PUBLIC OBJECT

Reactions to JMH

Today I’m playing with JMH, the Java benchmarking harness written by Oracle. I’m hoping to try out some optimizations for Moshi.

Some History

After years of struggling with one-off benchmarking harnesses, Kevin B and I started Caliper in 2009. It started out as a project for benchmarking Android and Java. It knew about dalvikvm and java, and could benchmark an attached device. Later, Greg Kick took over the project and gave it a better understanding of HotSpot JVM, plus a new web UI.

The JMH project was first published in 2013. It addresses the same problems as Caliper but with even better access to HotSpot internals.

JMH’s Runner Is Very Sophisticated

It has flexible concurrency control, a powerful State abstraction, and a thoughtful API. JMH has some amazing features like @CompilerControl(DONT_INLINE) which is going to be quite fun for me later!

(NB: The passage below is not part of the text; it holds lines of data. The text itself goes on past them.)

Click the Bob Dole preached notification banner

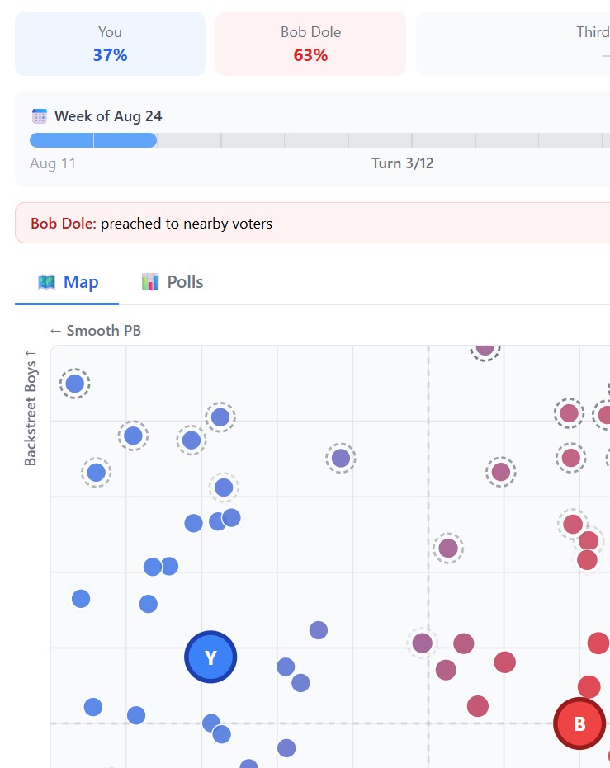312,223
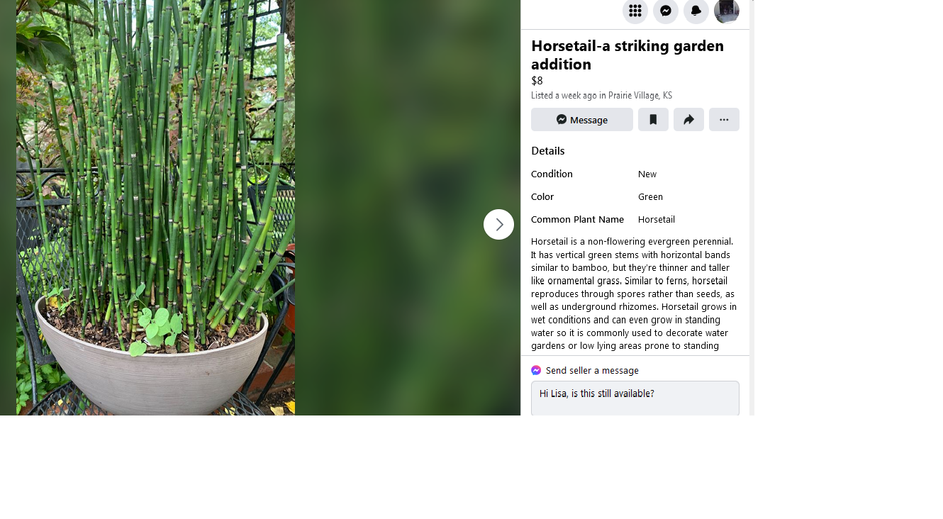
Task: Click the Message seller button
Action: (582, 120)

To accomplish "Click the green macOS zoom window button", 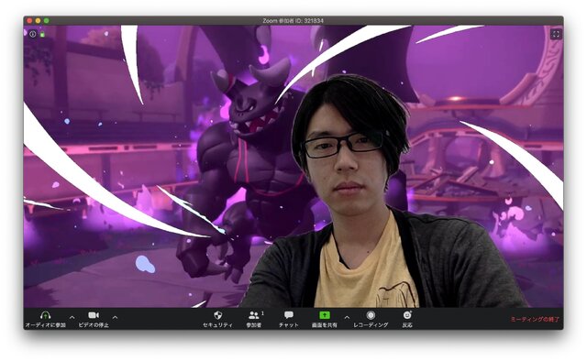I will [47, 20].
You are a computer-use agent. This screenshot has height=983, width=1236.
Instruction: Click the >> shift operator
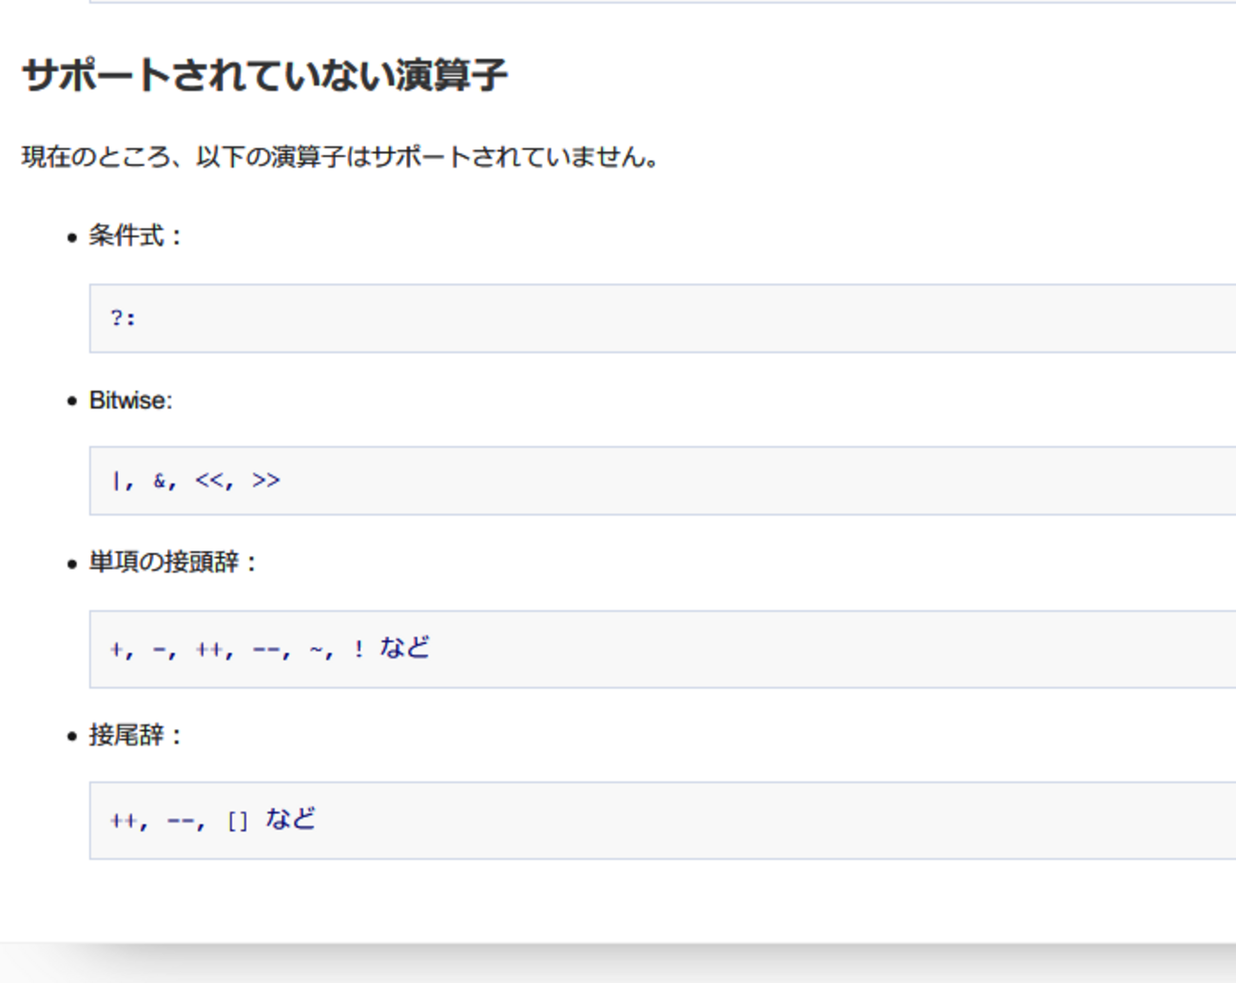[266, 481]
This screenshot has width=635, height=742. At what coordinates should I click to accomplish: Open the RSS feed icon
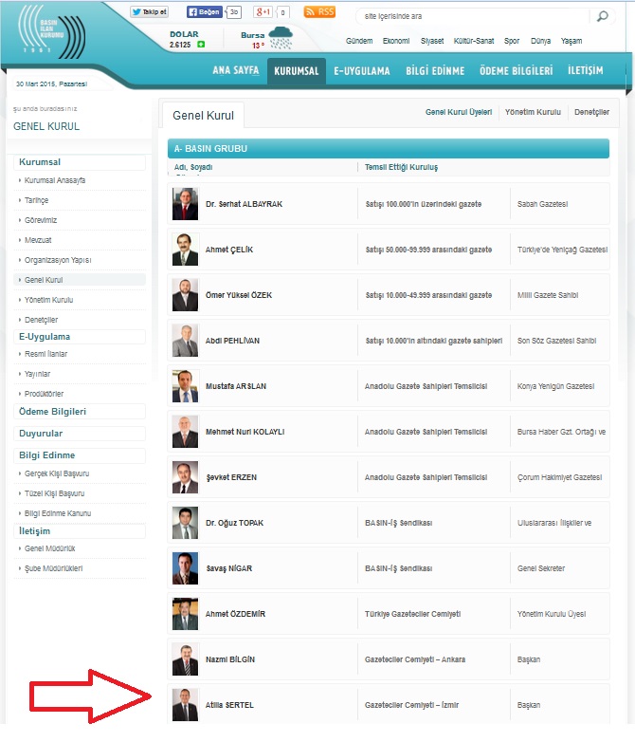click(319, 12)
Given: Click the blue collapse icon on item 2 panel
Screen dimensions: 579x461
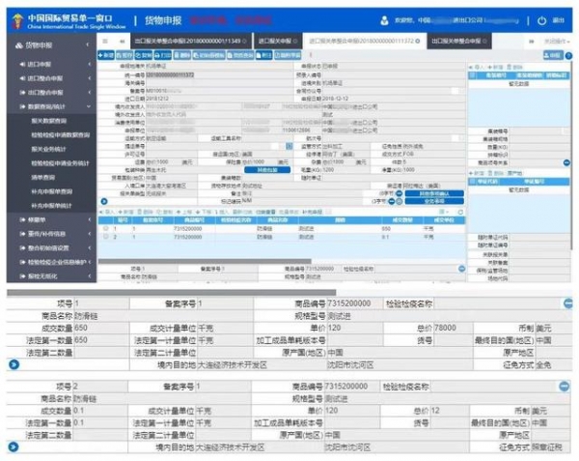Looking at the screenshot, I should (565, 386).
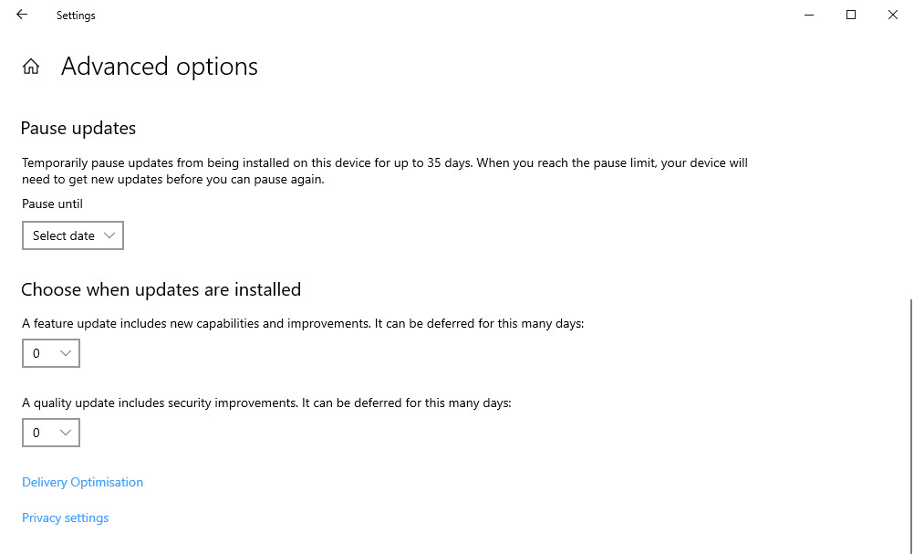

The JMH runner is more precise than Caliper’s. Caliper uses reflection to invoke the benchmarking method; this has lots of bad consequences such as the need for a reps parameter. JMH just code-gens the entry point to avoid interference from reflection. Way better.

No Love For Android

Because of broken history between Oracle and Android, it’s unlikely that we’ll see the JMH team make this happen. It’s too bad, because battery-powered Android devices need just as much optimization as plugged-in servers.

Android’s ART and dalvikvms have significantly different performance characteristics from the JVM. Which means that optimizing code for the JVM may be pessimizing that same code for Android. We saw this with Gson.

Sigh.

No Fancy Pivot Tables

One of the early design goals of Caliper was making it easy to see how different parameters impacted performance. We built two generations of JavaScript pivot tables to help explore and make sense of a benchmark’s results.

Again, I’d love to see some effort bringing this frontend to JMH’s powerful engine. (Though I can’t seem to find the Caliper web source code anywhere; was it a victim of the Google Code migration?)

I’m frustrated by the process of actually using JMH. I’d like to tag a run as a baseline, change my code, and do a comparison. I think my workflow is going to involve a spreadsheet and copy-pasting, sadly.

Dat Documentation

The JMH samples provide a great tour of the API. The genetic algorithm example is particularly fun.

The documentation frequently refers to the Javadoc, but the JMH maintainers haven‘t bothered to publish the Javadoc on the web. Weak. Googling for the Javadoc returns out of date docs covered in banner ads.

When I used their recommended mvn archetype:generate script to set up my project, it spewed COPYRIGHT ORACLE poison into the template. To avoid granting the litigious Oracle corporation ownership of my code I had to set up my benchmark manually.

Try It Out

JMH is good stuff. You can get it on the JMH project page.